The Marylebone Cricket Club (MCC) has announced certain changes to the laws of the game. The new rules address matters such as run-outs, dead balls, and permanently banning the use of saliva to shine the ball.

Fraser Stewart, MCC Laws Manager, said: "Since the publication of the 2017 Code of the Laws of Cricket, the game has changed in numerous ways.
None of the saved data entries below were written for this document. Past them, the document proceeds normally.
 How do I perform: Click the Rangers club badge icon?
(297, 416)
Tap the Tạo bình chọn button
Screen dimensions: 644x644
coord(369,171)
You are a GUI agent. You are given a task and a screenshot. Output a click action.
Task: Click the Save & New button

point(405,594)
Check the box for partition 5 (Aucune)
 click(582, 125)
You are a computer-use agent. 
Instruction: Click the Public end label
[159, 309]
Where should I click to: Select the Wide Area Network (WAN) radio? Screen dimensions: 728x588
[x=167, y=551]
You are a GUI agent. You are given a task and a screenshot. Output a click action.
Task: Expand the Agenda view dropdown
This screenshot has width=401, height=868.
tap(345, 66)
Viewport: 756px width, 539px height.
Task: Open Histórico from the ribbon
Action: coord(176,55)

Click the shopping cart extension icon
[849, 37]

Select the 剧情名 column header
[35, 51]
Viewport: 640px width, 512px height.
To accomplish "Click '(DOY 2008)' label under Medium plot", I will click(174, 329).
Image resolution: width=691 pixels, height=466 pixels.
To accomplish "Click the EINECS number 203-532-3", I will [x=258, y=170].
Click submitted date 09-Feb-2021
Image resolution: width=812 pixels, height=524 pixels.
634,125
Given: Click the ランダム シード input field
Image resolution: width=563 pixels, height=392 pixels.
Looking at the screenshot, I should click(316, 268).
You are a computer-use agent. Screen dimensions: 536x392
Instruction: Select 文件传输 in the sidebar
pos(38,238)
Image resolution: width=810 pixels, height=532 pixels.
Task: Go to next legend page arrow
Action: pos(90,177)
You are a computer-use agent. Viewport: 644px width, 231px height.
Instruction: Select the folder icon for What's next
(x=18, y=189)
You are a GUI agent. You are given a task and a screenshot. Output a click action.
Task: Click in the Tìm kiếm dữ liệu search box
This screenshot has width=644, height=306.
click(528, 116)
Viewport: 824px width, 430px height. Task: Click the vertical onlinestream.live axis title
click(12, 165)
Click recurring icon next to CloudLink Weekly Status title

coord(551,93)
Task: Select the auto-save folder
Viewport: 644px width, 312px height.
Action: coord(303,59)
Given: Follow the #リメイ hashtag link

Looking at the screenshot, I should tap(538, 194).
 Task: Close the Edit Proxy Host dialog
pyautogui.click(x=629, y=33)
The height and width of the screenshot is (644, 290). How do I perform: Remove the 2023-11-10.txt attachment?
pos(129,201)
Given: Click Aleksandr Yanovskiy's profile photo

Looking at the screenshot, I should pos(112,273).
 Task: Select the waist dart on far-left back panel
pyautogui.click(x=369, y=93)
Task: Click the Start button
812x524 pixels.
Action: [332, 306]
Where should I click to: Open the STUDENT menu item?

The second edition of that code, published in 2019, was mostly clarifications and minor amendments, but the 2022 code makes some rather bigger changes, from the way we talk about cricket to the way it is played.


"It is important that we announce these changes now as part of the Club's global commitment to the game, giving officials from all over the world the chance to learn under the new Code ahead of the Laws coming into force in October."

The changes will be implemented from 1 October.


Non-Striker Run-Out Not Unfair Play

Running out of the non-striker by the bowler before delivering the ball or ‘Mankading’ as it has been more commonly termed, was considered as unfair play.

October onwards, it will be classified as a run-out and has been moved to Law 38 (Run Out) from Law 41 (Unfair Play).


Banning Use of Saliva

When cricket restarted in the pandemic, one of the things that wasn’t allowed was using saliva to shine the ball. The MCC have now suggested that it be done away with permanently and application of it on the ball is illegal and will be considered as unfairly changing the condition of the ball. This also addresses any concerns or questions around fielders eating sugary sweets to alter their saliva to apply to the ball.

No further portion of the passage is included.